### WHAT YOU NEED TO DO
Reproduce all of the entries below exactly, without a single change.

### SOURCE DATA
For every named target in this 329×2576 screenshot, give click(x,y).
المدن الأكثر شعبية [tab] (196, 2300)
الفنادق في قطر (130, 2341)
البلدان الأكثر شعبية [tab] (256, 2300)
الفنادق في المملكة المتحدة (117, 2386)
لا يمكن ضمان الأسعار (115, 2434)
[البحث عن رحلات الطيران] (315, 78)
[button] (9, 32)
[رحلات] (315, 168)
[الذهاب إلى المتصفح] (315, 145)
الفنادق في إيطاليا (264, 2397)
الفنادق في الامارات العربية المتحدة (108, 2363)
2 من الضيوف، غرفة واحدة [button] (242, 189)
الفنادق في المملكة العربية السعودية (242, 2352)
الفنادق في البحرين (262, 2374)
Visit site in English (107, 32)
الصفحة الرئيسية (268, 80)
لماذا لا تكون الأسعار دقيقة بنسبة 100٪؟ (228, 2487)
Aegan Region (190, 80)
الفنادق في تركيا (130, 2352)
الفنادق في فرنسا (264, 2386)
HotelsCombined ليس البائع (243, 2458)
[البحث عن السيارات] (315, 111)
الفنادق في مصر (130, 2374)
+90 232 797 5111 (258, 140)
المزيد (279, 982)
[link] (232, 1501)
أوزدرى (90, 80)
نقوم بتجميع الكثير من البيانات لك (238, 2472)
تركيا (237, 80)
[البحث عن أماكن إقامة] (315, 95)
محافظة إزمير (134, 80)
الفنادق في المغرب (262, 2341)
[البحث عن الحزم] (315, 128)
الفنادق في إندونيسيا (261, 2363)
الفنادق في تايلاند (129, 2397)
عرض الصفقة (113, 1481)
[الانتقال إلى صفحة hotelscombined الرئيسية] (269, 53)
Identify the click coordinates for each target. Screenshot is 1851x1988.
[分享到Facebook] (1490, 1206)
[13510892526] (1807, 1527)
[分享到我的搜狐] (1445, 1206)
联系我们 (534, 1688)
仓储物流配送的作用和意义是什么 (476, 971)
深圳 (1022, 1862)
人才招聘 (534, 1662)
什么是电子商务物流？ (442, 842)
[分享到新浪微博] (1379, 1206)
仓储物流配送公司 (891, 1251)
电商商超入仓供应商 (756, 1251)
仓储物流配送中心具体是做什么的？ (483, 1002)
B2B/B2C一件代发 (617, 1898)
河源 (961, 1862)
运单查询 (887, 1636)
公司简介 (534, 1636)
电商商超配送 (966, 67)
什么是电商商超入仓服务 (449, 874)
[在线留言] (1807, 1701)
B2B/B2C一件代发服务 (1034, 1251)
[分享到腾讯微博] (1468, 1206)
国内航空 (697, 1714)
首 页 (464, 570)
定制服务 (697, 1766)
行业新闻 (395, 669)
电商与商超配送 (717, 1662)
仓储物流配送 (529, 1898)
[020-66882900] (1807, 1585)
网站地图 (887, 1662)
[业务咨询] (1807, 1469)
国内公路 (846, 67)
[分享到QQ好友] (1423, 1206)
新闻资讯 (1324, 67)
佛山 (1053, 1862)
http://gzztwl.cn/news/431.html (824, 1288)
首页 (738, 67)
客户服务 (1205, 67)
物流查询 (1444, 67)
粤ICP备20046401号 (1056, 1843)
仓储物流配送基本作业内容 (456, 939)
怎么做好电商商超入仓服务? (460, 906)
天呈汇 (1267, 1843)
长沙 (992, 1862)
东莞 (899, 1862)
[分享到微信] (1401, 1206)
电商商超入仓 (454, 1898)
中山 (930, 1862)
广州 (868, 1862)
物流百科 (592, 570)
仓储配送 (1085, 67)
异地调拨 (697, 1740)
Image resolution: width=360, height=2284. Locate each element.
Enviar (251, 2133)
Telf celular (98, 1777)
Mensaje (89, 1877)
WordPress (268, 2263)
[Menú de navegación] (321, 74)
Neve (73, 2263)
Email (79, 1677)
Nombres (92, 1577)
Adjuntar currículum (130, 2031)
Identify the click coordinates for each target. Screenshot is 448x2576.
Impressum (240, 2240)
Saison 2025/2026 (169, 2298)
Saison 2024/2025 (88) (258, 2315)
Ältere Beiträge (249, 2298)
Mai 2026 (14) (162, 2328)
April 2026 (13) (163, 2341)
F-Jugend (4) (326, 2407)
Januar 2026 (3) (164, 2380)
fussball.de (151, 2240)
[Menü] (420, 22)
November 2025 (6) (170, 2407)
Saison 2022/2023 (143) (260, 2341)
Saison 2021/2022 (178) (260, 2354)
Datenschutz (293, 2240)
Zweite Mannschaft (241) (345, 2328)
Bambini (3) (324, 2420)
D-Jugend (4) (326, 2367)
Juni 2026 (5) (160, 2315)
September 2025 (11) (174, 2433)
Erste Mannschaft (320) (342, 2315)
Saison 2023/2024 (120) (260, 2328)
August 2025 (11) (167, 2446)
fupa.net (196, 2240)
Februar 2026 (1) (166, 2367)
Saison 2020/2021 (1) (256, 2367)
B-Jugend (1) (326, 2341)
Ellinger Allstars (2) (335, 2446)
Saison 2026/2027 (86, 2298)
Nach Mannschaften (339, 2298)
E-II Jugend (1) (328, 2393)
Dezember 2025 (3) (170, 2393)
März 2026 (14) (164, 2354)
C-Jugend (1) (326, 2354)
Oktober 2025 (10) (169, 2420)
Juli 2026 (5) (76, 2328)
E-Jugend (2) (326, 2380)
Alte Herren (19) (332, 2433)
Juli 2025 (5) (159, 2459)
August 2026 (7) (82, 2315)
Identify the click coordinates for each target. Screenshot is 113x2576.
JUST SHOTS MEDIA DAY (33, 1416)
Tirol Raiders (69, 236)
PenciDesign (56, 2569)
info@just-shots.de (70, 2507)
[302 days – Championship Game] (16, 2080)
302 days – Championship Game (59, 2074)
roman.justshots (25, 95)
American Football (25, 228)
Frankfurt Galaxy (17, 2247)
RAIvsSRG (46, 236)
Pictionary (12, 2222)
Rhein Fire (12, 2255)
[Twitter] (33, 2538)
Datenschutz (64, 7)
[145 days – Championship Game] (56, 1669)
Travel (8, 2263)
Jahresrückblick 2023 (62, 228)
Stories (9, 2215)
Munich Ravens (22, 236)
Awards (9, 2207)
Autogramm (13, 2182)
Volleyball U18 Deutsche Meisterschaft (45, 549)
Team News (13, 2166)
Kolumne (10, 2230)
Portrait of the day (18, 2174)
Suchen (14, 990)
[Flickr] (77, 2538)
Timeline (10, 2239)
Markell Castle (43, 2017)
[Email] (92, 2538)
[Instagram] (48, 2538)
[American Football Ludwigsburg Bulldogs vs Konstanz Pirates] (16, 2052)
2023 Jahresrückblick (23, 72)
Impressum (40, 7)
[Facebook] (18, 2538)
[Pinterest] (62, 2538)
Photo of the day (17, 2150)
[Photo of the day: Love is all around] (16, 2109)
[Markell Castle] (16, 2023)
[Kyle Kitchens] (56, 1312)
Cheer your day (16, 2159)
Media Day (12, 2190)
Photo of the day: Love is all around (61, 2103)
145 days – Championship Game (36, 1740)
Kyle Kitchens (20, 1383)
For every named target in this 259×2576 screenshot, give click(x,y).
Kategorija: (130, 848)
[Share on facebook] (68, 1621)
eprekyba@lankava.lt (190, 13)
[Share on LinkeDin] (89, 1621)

### ANSWER
For every named target in this 329×2576 screenshot, give click(x,y).
المدن الأكثر شعبية [tab] (196, 2300)
الفنادق في قطر (130, 2341)
البلدان الأكثر شعبية [tab] (256, 2300)
الفنادق في المملكة المتحدة (117, 2386)
لا يمكن ضمان الأسعار (115, 2434)
[البحث عن رحلات الطيران] (315, 78)
[button] (9, 32)
[رحلات] (315, 168)
[الذهاب إلى المتصفح] (315, 145)
الفنادق في إيطاليا (264, 2397)
الفنادق في الامارات العربية المتحدة (108, 2363)
2 من الضيوف، غرفة واحدة [button] (242, 189)
الفنادق في المملكة العربية السعودية (242, 2352)
الفنادق في البحرين (262, 2374)
Visit site in English (107, 32)
الصفحة الرئيسية (268, 80)
لماذا لا تكون الأسعار دقيقة بنسبة 100٪؟ (228, 2487)
Aegan Region (190, 80)
الفنادق في تركيا (130, 2352)
الفنادق في فرنسا (264, 2386)
HotelsCombined ليس البائع (243, 2458)
[البحث عن السيارات] (315, 111)
الفنادق في مصر (130, 2374)
+90 232 797 5111 (258, 140)
المزيد (279, 982)
[link] (232, 1501)
أوزدرى (90, 80)
نقوم بتجميع الكثير من البيانات لك (238, 2472)
تركيا (237, 80)
[البحث عن أماكن إقامة] (315, 95)
محافظة إزمير (134, 80)
الفنادق في المغرب (262, 2341)
[البحث عن الحزم] (315, 128)
الفنادق في إندونيسيا (261, 2363)
الفنادق في تايلاند (129, 2397)
عرض الصفقة (113, 1481)
[الانتقال إلى صفحة hotelscombined الرئيسية] (269, 53)
Identify the click coordinates for each target. Screenshot is 1851x1988.
[分享到Facebook] (1490, 1206)
[13510892526] (1807, 1527)
[分享到我的搜狐] (1445, 1206)
联系我们 (534, 1688)
仓储物流配送的作用和意义是什么 (476, 971)
深圳 (1022, 1862)
人才招聘 (534, 1662)
什么是电子商务物流？ (442, 842)
[分享到新浪微博] (1379, 1206)
仓储物流配送公司 (891, 1251)
电商商超入仓供应商 (756, 1251)
仓储物流配送中心具体是做什么的？ (483, 1002)
B2B/B2C一件代发 (617, 1898)
河源 (961, 1862)
运单查询 (887, 1636)
公司简介 (534, 1636)
电商商超配送 (966, 67)
什么是电商商超入仓服务 (449, 874)
[在线留言] (1807, 1701)
B2B/B2C一件代发服务 (1034, 1251)
[分享到腾讯微博] (1468, 1206)
国内航空 (697, 1714)
首 页 (464, 570)
定制服务 (697, 1766)
行业新闻 (395, 669)
电商与商超配送 (717, 1662)
仓储物流配送 (529, 1898)
[020-66882900] (1807, 1585)
网站地图 (887, 1662)
[业务咨询] (1807, 1469)
国内公路 (846, 67)
[分享到QQ好友] (1423, 1206)
新闻资讯 (1324, 67)
佛山 (1053, 1862)
http://gzztwl.cn/news/431.html (824, 1288)
首页 (738, 67)
客户服务 (1205, 67)
物流查询 (1444, 67)
粤ICP备20046401号 (1056, 1843)
仓储物流配送基本作业内容 (456, 939)
怎么做好电商商超入仓服务? (460, 906)
天呈汇 (1267, 1843)
长沙 (992, 1862)
东莞 (899, 1862)
[分享到微信] (1401, 1206)
电商商超入仓 (454, 1898)
中山 (930, 1862)
广州 (868, 1862)
物流百科 (592, 570)
仓储配送 (1085, 67)
异地调拨 (697, 1740)
Image resolution: width=360, height=2284. Locate each element.
Enviar (251, 2133)
Telf celular (98, 1777)
Mensaje (89, 1877)
WordPress (268, 2263)
[Menú de navegación] (321, 74)
Neve (73, 2263)
Email (79, 1677)
Nombres (92, 1577)
Adjuntar currículum (130, 2031)
Identify the click coordinates for each target. Screenshot is 448x2576.
Impressum (240, 2240)
Saison 2025/2026 (169, 2298)
Saison 2024/2025 (88) (258, 2315)
Ältere Beiträge (249, 2298)
Mai 2026 (14) (162, 2328)
April 2026 (13) (163, 2341)
F-Jugend (4) (326, 2407)
Januar 2026 (3) (164, 2380)
fussball.de (151, 2240)
[Menü] (420, 22)
November 2025 (6) (170, 2407)
Saison 2022/2023 (143) (260, 2341)
Saison 2021/2022 (178) (260, 2354)
Datenschutz (293, 2240)
Zweite Mannschaft (241) (345, 2328)
Bambini (3) (324, 2420)
D-Jugend (4) (326, 2367)
Juni 2026 (5) (160, 2315)
September 2025 (11) (174, 2433)
Erste Mannschaft (320) (342, 2315)
Saison 2023/2024 (120) (260, 2328)
August 2025 (11) (167, 2446)
fupa.net (196, 2240)
Februar 2026 (1) (166, 2367)
Saison 2020/2021 (1) (256, 2367)
B-Jugend (1) (326, 2341)
Ellinger Allstars (2) (335, 2446)
Saison 2026/2027 (86, 2298)
Nach Mannschaften (339, 2298)
E-II Jugend (1) (328, 2393)
Dezember 2025 (3) (170, 2393)
März 2026 (14) (164, 2354)
C-Jugend (1) (326, 2354)
Oktober 2025 (10) (169, 2420)
Juli 2026 (5) (76, 2328)
E-Jugend (2) (326, 2380)
Alte Herren (19) (332, 2433)
Juli 2025 (5) (159, 2459)
August 2026 (7) (82, 2315)
Identify the click coordinates for each target. Screenshot is 113x2576.
JUST SHOTS MEDIA DAY (33, 1416)
Tirol Raiders (69, 236)
PenciDesign (56, 2569)
info@just-shots.de (70, 2507)
[302 days – Championship Game] (16, 2080)
302 days – Championship Game (59, 2074)
roman.justshots (25, 95)
American Football (25, 228)
Frankfurt Galaxy (17, 2247)
RAIvsSRG (46, 236)
Pictionary (12, 2222)
Rhein Fire (12, 2255)
[Twitter] (33, 2538)
Datenschutz (64, 7)
[145 days – Championship Game] (56, 1669)
Travel (8, 2263)
Jahresrückblick 2023 (62, 228)
Stories (9, 2215)
Munich Ravens (22, 236)
Awards (9, 2207)
Autogramm (13, 2182)
Volleyball U18 Deutsche Meisterschaft (45, 549)
Team News (13, 2166)
Kolumne (10, 2230)
Portrait of the day (18, 2174)
Suchen (14, 990)
[Flickr] (77, 2538)
Timeline (10, 2239)
Markell Castle (43, 2017)
[Email] (92, 2538)
[Instagram] (48, 2538)
[American Football Ludwigsburg Bulldogs vs Konstanz Pirates] (16, 2052)
2023 Jahresrückblick (23, 72)
Impressum (40, 7)
[Facebook] (18, 2538)
[Pinterest] (62, 2538)
Photo of the day (17, 2150)
[Photo of the day: Love is all around] (16, 2109)
[Markell Castle] (16, 2023)
[Kyle Kitchens] (56, 1312)
Cheer your day (16, 2159)
Media Day (12, 2190)
Photo of the day: Love is all around (61, 2103)
145 days – Championship Game (36, 1740)
Kyle Kitchens (20, 1383)
For every named target in this 259×2576 screenshot, give click(x,y).
Kategorija: (130, 848)
[Share on facebook] (68, 1621)
eprekyba@lankava.lt (190, 13)
[Share on LinkeDin] (89, 1621)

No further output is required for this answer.